That’s the Ticket

Is it worth the price?

Following a Taylor Swift ticket sale meltdown in November, certain legislators are turning their focus to concert ticket competition.  Specifically, they are considering the statistic that 70% of tickets sold for concert venues in the United States are distributed through Ticketmaster, an exclusively online company that merged with the comparable service Live Nation in 2010.  Legislators argue that the company maintains a strong monopoly of the ticket sale market, making it difficult for consumers to evaluate additional competitive offers or options.  As a business that reaches at least 30 countries, Ticketmaster processes 500 million ticket sale transactions each year. 

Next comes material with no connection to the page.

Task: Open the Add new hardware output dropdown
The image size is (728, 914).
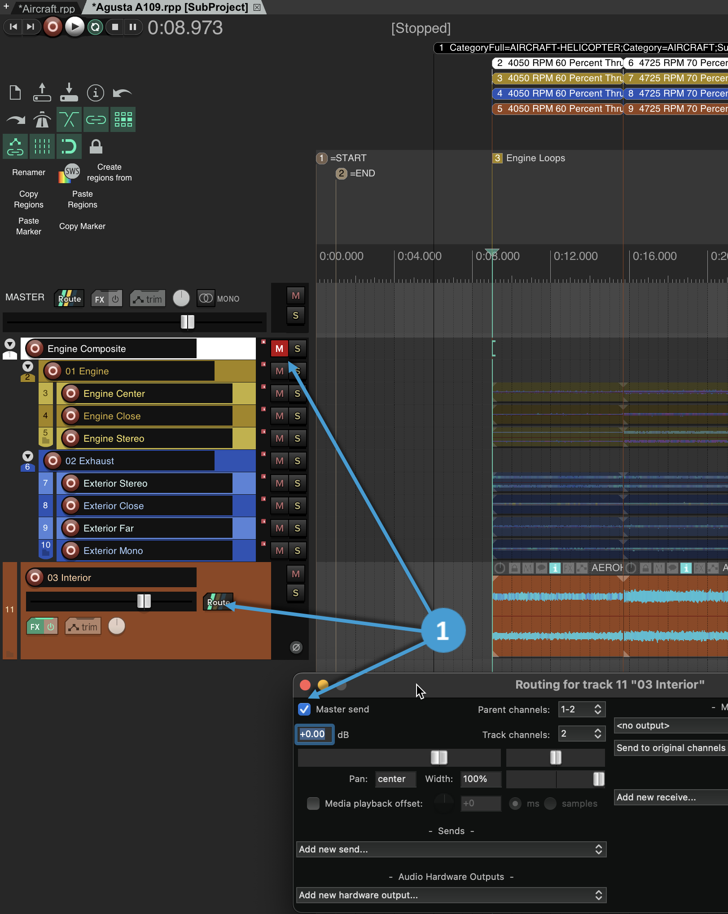Action: pyautogui.click(x=451, y=895)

Last year, consumers who were dissatisfied with Ticketmaster’s conduct in the Taylor Swift matter filed a lawsuit against the parent company.  In particular, during the presale event for Swift’s stadium tour, the overwhelming traffic of fans and bots wishing to purchase tickets led to the site crashing.  After waiting several hours in a queue, fans lost the opportunity to buy tickets.  While the online bots may be largely to blame, Live Nation’s President and CFO assured its consumers that Ticketmaster has allotted $1 billion within the past ten years to help combat bots and enhance security measures that resist the parasitic nature of mass ticket purchasing.

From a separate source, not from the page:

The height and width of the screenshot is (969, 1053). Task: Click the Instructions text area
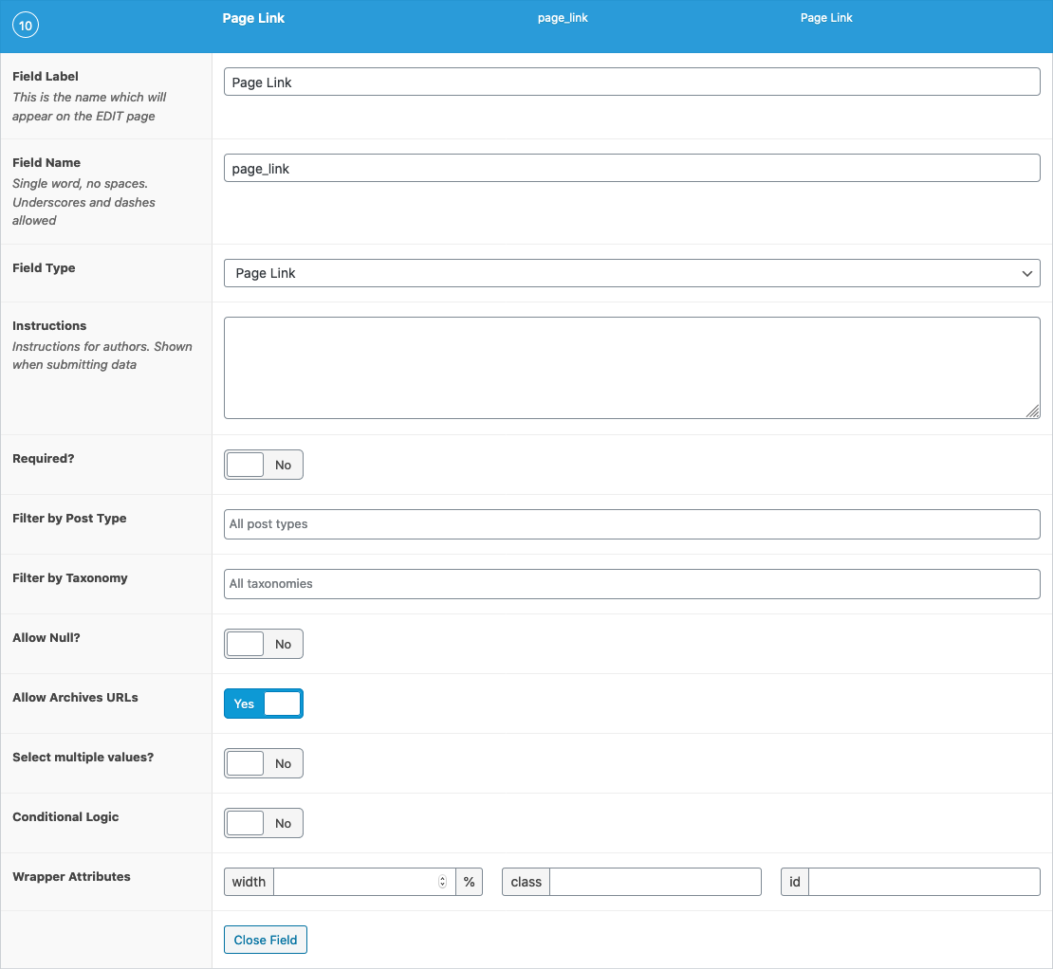click(631, 368)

Although bots and security are clear concerns, the way in which Ticketmaster conducts business is a matter of equal importance.  Possible solutions to the competition issue have been posed, including the presentation of tickets that are determined non-transferable, which would help reduce instances of scalping.  Ticket fees are a congruent issue; and critics argue that it is necessary to heighten the transparency of why certain associated fees are tacked on the final bill.  Statistics show that the additional fees, which may include venue costs, average about 27% of the actual concert ticket and may escalate to 75%.  The astronomical ticket rates and fees leave even the most die-hard fans to consider whether a concert is worth the price.